Shown in the figure are transmitted light (A and C) and immunofluorescence (B and D) images of cells cultured from pieces of peripheral nerve. A and B show the same field of view of cells fixed and stained only with the fluorescent secondary antibody. C and D show the same field of view of cells that were first stained with the Po antibody, followed by staining with the fluorescent secondary antibody. All cells in C and D are immunopositive for Po. The primary antibody (Bhattacharyya et al., 1991) was supplied by the Developmental Studies Hybridoma Bank, cat. no. 1E8.

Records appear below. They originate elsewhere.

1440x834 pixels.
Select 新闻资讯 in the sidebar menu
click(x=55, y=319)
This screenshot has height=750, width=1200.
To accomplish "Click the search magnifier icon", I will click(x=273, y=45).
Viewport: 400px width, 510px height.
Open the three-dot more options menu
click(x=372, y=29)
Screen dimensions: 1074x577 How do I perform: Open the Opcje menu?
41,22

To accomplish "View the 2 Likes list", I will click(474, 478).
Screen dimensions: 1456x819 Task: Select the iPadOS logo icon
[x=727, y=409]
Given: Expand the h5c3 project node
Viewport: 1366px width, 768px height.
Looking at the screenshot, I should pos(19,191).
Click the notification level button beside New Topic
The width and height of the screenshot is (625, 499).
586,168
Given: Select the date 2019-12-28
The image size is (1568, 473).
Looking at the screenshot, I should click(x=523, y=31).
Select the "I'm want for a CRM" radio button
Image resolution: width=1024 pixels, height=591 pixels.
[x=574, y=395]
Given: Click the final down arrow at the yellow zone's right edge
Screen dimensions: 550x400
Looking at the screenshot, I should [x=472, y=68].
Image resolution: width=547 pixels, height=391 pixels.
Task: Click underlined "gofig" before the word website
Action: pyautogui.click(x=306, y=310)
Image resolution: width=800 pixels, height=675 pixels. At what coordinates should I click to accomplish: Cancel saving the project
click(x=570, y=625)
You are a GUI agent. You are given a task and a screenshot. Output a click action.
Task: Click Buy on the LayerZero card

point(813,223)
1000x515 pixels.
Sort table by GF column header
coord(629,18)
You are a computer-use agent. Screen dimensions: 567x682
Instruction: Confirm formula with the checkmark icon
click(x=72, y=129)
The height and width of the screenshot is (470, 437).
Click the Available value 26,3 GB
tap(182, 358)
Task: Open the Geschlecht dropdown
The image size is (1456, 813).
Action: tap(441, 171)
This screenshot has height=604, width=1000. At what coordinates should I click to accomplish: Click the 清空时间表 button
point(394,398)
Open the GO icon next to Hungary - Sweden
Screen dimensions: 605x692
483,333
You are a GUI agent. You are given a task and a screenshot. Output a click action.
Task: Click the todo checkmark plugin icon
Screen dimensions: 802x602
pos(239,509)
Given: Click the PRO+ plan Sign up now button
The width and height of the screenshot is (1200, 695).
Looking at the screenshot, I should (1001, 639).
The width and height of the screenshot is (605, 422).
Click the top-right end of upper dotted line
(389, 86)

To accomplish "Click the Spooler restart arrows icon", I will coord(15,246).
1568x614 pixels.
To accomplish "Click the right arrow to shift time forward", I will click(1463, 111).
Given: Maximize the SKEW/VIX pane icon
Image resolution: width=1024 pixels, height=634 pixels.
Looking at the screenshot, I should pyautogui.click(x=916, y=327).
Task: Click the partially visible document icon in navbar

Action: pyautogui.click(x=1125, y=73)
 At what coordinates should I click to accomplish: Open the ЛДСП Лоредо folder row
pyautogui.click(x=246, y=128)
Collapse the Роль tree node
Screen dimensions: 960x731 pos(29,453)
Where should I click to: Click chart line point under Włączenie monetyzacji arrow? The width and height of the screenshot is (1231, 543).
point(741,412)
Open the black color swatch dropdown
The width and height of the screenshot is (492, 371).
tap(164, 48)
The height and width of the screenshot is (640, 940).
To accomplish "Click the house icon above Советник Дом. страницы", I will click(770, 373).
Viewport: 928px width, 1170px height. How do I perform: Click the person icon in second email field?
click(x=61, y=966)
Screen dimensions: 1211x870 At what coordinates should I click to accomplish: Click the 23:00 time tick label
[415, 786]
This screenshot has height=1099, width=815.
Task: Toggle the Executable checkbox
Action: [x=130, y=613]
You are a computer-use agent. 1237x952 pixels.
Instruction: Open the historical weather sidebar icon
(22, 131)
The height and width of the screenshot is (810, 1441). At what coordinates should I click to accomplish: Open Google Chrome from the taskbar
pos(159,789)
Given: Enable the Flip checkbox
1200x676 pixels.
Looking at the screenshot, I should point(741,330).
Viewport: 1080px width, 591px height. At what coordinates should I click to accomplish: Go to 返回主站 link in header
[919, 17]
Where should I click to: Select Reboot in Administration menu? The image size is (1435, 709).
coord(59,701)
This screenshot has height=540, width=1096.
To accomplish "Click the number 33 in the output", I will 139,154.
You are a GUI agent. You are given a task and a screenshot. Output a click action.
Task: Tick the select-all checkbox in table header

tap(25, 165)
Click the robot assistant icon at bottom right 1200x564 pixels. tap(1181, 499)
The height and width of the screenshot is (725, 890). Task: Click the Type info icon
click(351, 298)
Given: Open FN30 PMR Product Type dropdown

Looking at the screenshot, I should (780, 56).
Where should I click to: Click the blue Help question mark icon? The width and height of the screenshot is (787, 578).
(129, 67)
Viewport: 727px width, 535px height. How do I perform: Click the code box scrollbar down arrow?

The mean speed of migration of cells not exposed to EF was 0.67 ± 0.04 µm/hr (n=62). When the trajectory of the Schwann cells was mapped for 3 hr, we found that the movement was random (Fig. 2). We then applied EFs of various magnitudes and durations. At 100 mV mm−1, the cells showed strong movement toward the anode, and after 1 hr in the field, showed significant asymmetry and a mean cosine of 0.58. The mean cosine increased to 0.72 after a two hour exposure to the EF. Fig. 3 shows the movement of five Schwann cells during a two hour exposure to an EF of 100 mV mm−1. The mean speed of movement was not affected by the EF (0.66 ± 0.14 µm/hr, n=96). When the cells were imaged at 37°C, instead of 28–30°C, both the speed and the mean cosine after 2 hr of 100 mV mm−1 EF exposure increased slightly (0. 70 ± 0.09 µm/hr and 0.76, respectively).

Figure 2.

Figure 2

Open in a new tab

Summary of the directional responses of chick Schwann cells to applied EFs. The average cosines of cells exposed to different EFs for different times are shown. The number of cells included in each average ranged from 37 to 121 and were derived from at least three independent replicates. The numbers at the tops of the bars indicate the time in hours that the cells were exposed to the fields. Asterisks indicate that the angles, φ, that the cells’ trajectories made with respect to the field vector were statistically significantly asymmetrical as determined by the Rayleigh test with the critical level preassigned as 0.05. The experiments indicated by the solid bars were done at an ambient temperature of 28–30°C while the ones represented by the cross-hatched bar were done at 37°C.

Figure 3.

Figure 3

Open in a new tab

Shown in the figure is an overlay of the initial (cells in blue) and final (cells in tan) images from a two hour exposure to an EF of 100 mV mm−11. The five cells that were present in both images are indicated initially by green numbers and finally by red numbers. The identification of the cells in the final frame was made by following the cells from the initial frame with intervening images made every five minutes. All five cells show marked anodal movement. The scale bar at the upper left indicates 25 µm.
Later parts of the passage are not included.